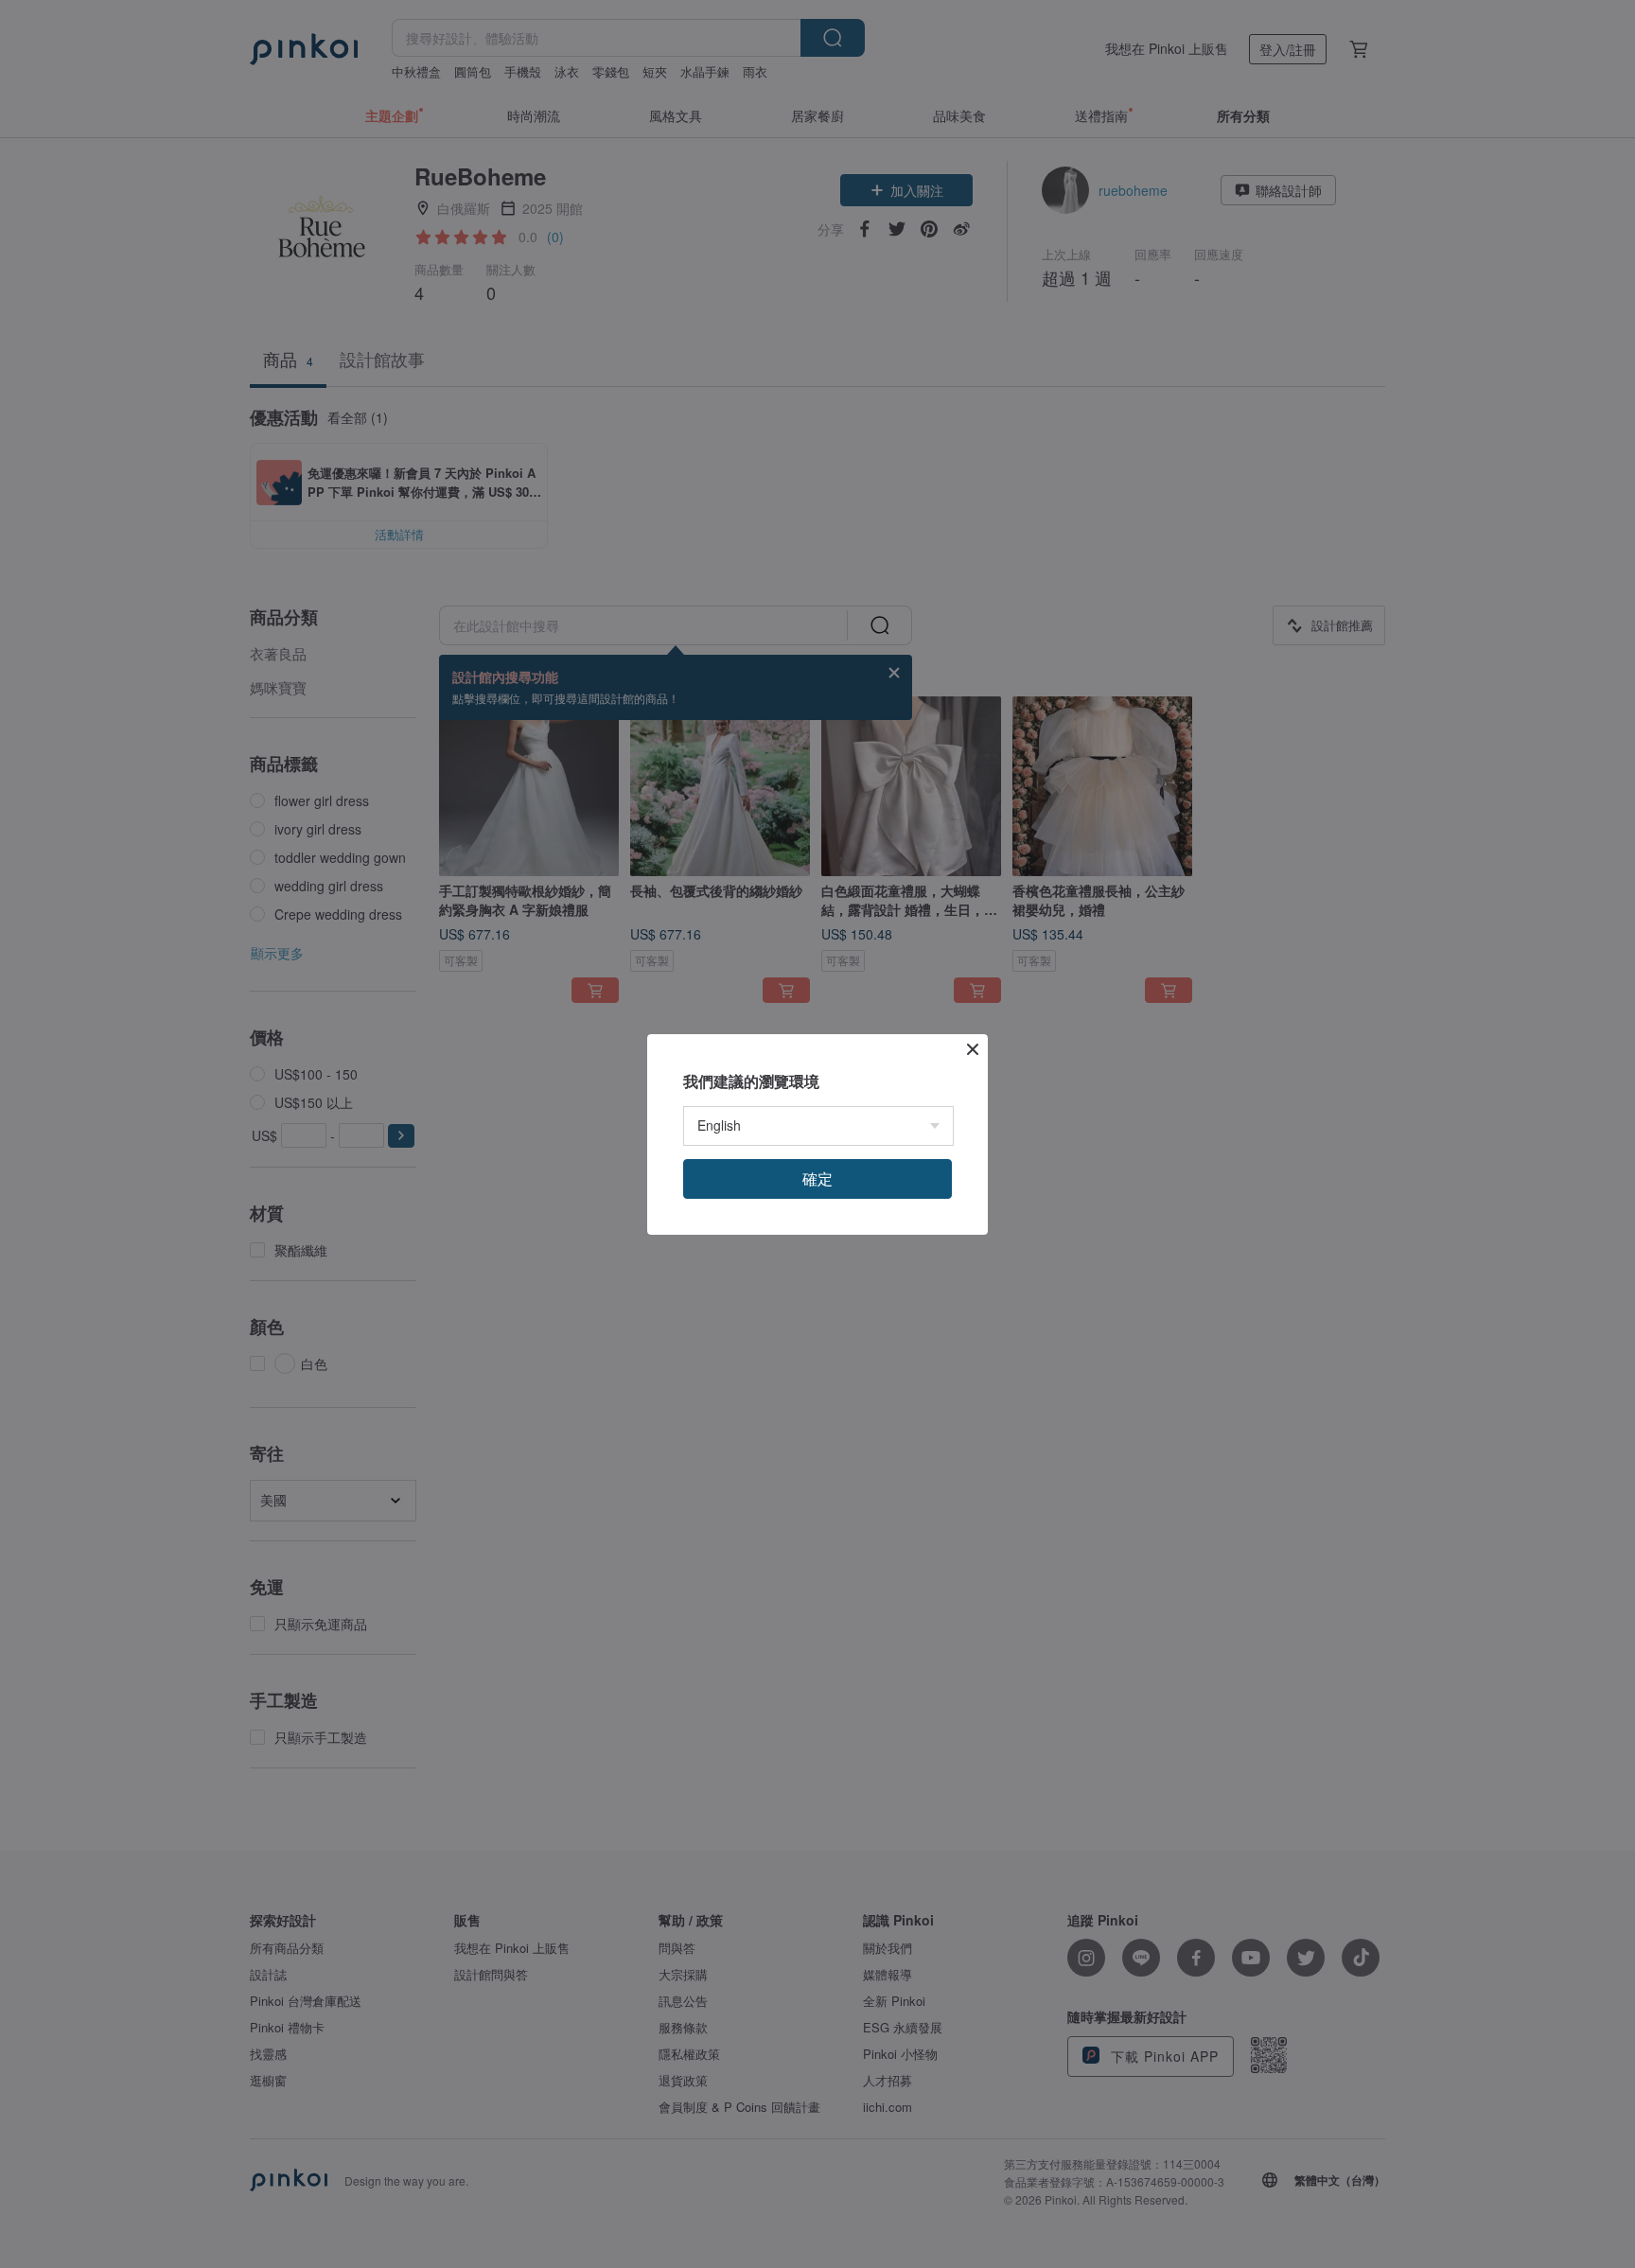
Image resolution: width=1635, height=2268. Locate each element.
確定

◇ ◇ ◇ ◇ ◇ ◇ ◇

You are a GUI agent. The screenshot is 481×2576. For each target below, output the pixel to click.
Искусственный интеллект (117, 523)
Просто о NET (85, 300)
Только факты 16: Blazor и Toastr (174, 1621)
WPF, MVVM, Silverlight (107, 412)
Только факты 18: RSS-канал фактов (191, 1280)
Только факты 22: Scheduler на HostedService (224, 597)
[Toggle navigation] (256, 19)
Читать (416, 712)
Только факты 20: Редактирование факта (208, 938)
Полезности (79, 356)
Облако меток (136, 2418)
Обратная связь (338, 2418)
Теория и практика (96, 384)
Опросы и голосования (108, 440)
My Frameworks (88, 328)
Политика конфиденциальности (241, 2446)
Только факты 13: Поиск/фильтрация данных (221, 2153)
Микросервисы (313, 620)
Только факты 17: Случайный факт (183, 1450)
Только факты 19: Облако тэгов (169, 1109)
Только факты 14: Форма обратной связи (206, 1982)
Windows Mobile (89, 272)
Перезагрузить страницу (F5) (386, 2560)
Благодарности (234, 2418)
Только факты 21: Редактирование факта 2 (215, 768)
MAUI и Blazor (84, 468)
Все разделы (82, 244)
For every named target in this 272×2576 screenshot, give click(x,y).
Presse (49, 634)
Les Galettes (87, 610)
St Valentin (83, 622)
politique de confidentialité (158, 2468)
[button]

◇ ◇ ◇ ◇ ◇ ◇ ◇

▸ **Problem to solve**: Search the entries for the word "each", then gather every line that has it.

▸ **Task answer**:
Image resolution: width=1635, height=2268. Locate each element.
You are a GUI agent. The screenshot is 481×2576. For each target below, output the pixel to click.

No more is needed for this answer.